Es motivo de regocijo que otro catalán -como Colom- haya logrado la gesta no de descubrir América pero sí de convertir una de las universidades más prestigiosas del mundo en una secuela mala de Amanece que no es poco. ¿No se imaginan a Gabino Diego cantando No nos moverán en el balcón de un piso pirata en la Plaza de Sant Jaume?



Y causa sorpresa no tanto la capacidad impostora de los voceros del secesionismo como que personas con formación no se arroben en el trance de propalar embustes tan gruesos. El único modo de entender a Puigdemont, su inmutabilidad a la hora de soltar mendacidades, es aceptar que toda ficción, por ridícula que sea, adquiere visos de verosímil o incluso de plausible a fuerza de repetirse.

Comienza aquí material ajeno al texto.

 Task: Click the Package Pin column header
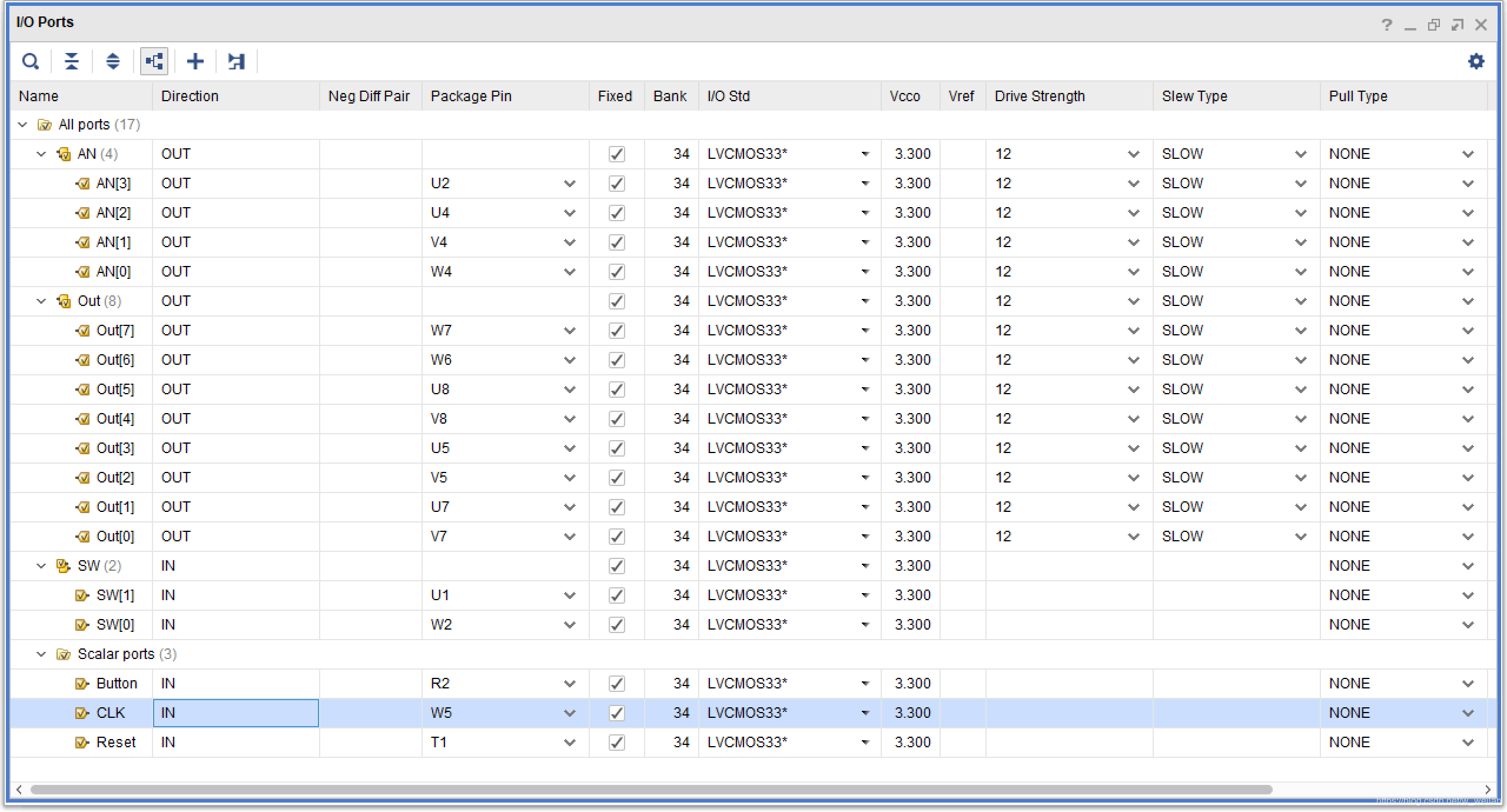coord(471,96)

En las manifestaciones contra la primera Guerra del Golfo los estudiantes valencianos tomábamos las calles. La conciencia se forjaba en un jolgorio de camaderías, consignas y litronas. Entre los más vocingleros había un compañero que, megáfono en mano, se desgañitaba: “¡A Palestina es parla catalá!”. Todos los telediarios mostraban a diario imágenes de la intifada y su terrible represión, pero aquello del catalán en Palestina... ¡nos hacía tanta gracia!

Pues bien, más de veinte años después, los señores del 3% urgen a “internacionalizar el conflicto como Kosovo y Palestina”, abren embajadas en medio mundo, tienen un conseller de Exteriores e imparten conferencias en Harvard.